Output the data that follows exactly, line for line.

→ **THE INPUT**:
▶
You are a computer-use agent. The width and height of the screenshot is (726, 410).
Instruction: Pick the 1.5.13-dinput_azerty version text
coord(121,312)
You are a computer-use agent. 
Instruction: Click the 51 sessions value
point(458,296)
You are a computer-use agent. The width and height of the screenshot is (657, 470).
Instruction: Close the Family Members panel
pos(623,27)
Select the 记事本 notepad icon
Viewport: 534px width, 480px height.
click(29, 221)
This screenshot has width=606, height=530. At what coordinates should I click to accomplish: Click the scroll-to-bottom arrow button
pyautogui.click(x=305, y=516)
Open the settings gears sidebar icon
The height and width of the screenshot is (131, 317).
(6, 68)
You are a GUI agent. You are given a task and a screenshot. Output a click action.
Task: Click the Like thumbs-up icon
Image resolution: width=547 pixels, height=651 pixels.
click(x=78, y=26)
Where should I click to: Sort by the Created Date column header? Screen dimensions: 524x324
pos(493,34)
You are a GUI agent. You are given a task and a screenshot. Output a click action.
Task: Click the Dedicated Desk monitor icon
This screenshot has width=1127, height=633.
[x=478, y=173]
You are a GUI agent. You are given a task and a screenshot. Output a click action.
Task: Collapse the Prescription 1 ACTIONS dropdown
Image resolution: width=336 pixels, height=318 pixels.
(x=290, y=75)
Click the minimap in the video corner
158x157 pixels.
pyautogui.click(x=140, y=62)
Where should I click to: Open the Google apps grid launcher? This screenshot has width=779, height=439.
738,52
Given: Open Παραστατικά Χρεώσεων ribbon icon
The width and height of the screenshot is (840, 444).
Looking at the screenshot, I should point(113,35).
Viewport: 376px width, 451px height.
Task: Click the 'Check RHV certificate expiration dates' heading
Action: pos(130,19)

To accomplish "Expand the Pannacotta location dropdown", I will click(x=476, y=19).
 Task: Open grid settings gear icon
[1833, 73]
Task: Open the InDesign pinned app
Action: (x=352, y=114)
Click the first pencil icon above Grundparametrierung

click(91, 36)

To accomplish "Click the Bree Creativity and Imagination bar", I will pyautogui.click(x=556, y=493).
◀
→ **RESULT OF THIS TASK**:
You are a computer-use agent. The width and height of the screenshot is (726, 410).
Instruction: Pick the 1.5.13-dinput_azerty version text
coord(121,312)
You are a computer-use agent. 
Instruction: Click the 51 sessions value
point(458,296)
You are a computer-use agent. The width and height of the screenshot is (657, 470).
Instruction: Close the Family Members panel
pos(623,27)
Select the 记事本 notepad icon
Viewport: 534px width, 480px height.
click(29, 221)
This screenshot has width=606, height=530. At what coordinates should I click to accomplish: Click the scroll-to-bottom arrow button
pyautogui.click(x=305, y=516)
Open the settings gears sidebar icon
The height and width of the screenshot is (131, 317).
(6, 68)
You are a GUI agent. You are given a task and a screenshot. Output a click action.
Task: Click the Like thumbs-up icon
Image resolution: width=547 pixels, height=651 pixels.
click(x=78, y=26)
Where should I click to: Sort by the Created Date column header? Screen dimensions: 524x324
pos(493,34)
You are a GUI agent. You are given a task and a screenshot. Output a click action.
Task: Click the Dedicated Desk monitor icon
This screenshot has width=1127, height=633.
[x=478, y=173]
You are a GUI agent. You are given a task and a screenshot. Output a click action.
Task: Collapse the Prescription 1 ACTIONS dropdown
Image resolution: width=336 pixels, height=318 pixels.
(x=290, y=75)
Click the minimap in the video corner
158x157 pixels.
pyautogui.click(x=140, y=62)
Where should I click to: Open the Google apps grid launcher? This screenshot has width=779, height=439.
738,52
Given: Open Παραστατικά Χρεώσεων ribbon icon
The width and height of the screenshot is (840, 444).
Looking at the screenshot, I should point(113,35).
Viewport: 376px width, 451px height.
Task: Click the 'Check RHV certificate expiration dates' heading
Action: pos(130,19)

To accomplish "Expand the Pannacotta location dropdown", I will click(x=476, y=19).
 Task: Open grid settings gear icon
[1833, 73]
Task: Open the InDesign pinned app
Action: (x=352, y=114)
Click the first pencil icon above Grundparametrierung

click(91, 36)

To accomplish "Click the Bree Creativity and Imagination bar", I will pyautogui.click(x=556, y=493).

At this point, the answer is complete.